Pancreatic neuroendocrine neoplasms are categorized as neuroendocrine tumors and neuroendocrine carcinomas. Until now, cancer registry reporting of pancreatic cancers does not include a stratification by these two subgroups. We studied the incidence and survival of pancreatic cancer with a special focus on pancreatic neuroendocrine neoplasms.
We analyzed data from the population-based cancer registries of North Rhine-Westphalia (NRW) and Saarland (SL), Germany, of the years 2009–2018. We included primary malignant pancreatic tumors and report morphology-specific age-standardized (World Standard population) incidence rates for ages 0–79 years and age-standardized relative survival (period approach, ICSS standard). All analyses were restricted to non-death certificate only cases.
We analyzed 23,037 patients with a newly diagnosed primary pancreatic cancer. Among morphologically specified cancers, adenocarcinoma (92 %) and neuroendocrine neoplasms (7 %) were the most common morphologies. The age-standardized incidence rates of adenocarcinoma, neuroendocrine tumors and neuroendocrine carcinomas were 4.0–5.5 (in NRW and SL), 0.1–0.3, and 0.1–0.3 per 100,000 person-years, respectively. Neuroendocrine tumors had the highest age-standardized 5-year relative survival with 75.5 % (standard error, SE 2.3) in NRW and 90.6 % (SE 10.2) in SL followed by neuroendocrine carcinomas (NRW: 30.0 %, SE 3.1; SL: 32.3 %, SE 8.7) and adenocarcinomas (NRW: 11.3 %, SE 0.4; SL: 10.2 %, SE 1.5).
The distinction between neuroendocrine tumors and neuroendocrine carcinomas by the WHO divides neuroendocrine neoplasms into two prognostically clearly distinct subgroups that should be separately analyzed in terms of survival.

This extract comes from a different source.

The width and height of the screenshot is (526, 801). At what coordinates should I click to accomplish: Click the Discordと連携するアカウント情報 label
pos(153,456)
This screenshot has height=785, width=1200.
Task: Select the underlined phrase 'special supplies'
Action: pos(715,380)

The first year after diagnosis of pancreatic cancer is the most critical year in terms of survival.
Adenocarcinomas are the most frequent cancers of the pancreas and their incidence is increasing . If untreated, adenocarcinomas are fatal in almost all cases . Only a minority of patients (13–22 % in Europe and the US) with pancreatic adenocarcinomas undergo surgical resection, the only potentially curative treatment. The majority receives supportive therapy only . Due to the rapid progression, the relative 5-year relative survival probability (RS) of these patients is approximately 10 % only . The prognosis depends critically on the stage at diagnosis, grading, anatomical subsite and patient’s age .
Pancreatic neuroendocrine neoplasms originate from the neuroendocrine cell lineage. The WHO classification of pancreatic neuroendocrine neoplasms (NEN) was established in 2000 and was updated several times. As of 2019, pancreatic NEN “include malignant well-differentiated NENs, called neuroendocrine tumors (NETs), and poorly differentiated NENs, designated as neuroendocrine carcinomas (NECs)” . Among NETs, a distinction is made between functioning NETs, which manifest with symptoms of hormone excess, and non-functioning NETs that are hormonally inert and lack overt clinical symptoms . Many NETs, especially if they are small or localized in the pancreatic tail, are detected incidentally .
Analyses of US SEER data showed that the incidence of pancreatic NEN has increased, especially since the early 1990 s. The steady increase in the incidence of NEN has been attributed in particular to the result of advanced imaging . The prognosis of these tumors has also improved due to earlier diagnosis and new therapeutic approaches such as somatostatin analogues, molecular targeted therapy, and peptide receptor radionuclide therapies . In England, 2010–2013, NEN could be resected more frequently than adenocarcinomas (e.g. NENs in 35 %, adenocarcinomas in 9 %) .
Because NEN is the second most common cancer of the pancreas and the subgroups of NEN (NET and NEC) may be prognostically distinct, survival analysis distinguishing these groups is important. The aim of this study is to provide population-based morphology and site-specific incidence and relative survival estimates of pancreatic cancer in North Rhine-Westphalia and Saarland, Germany, 2009–2018.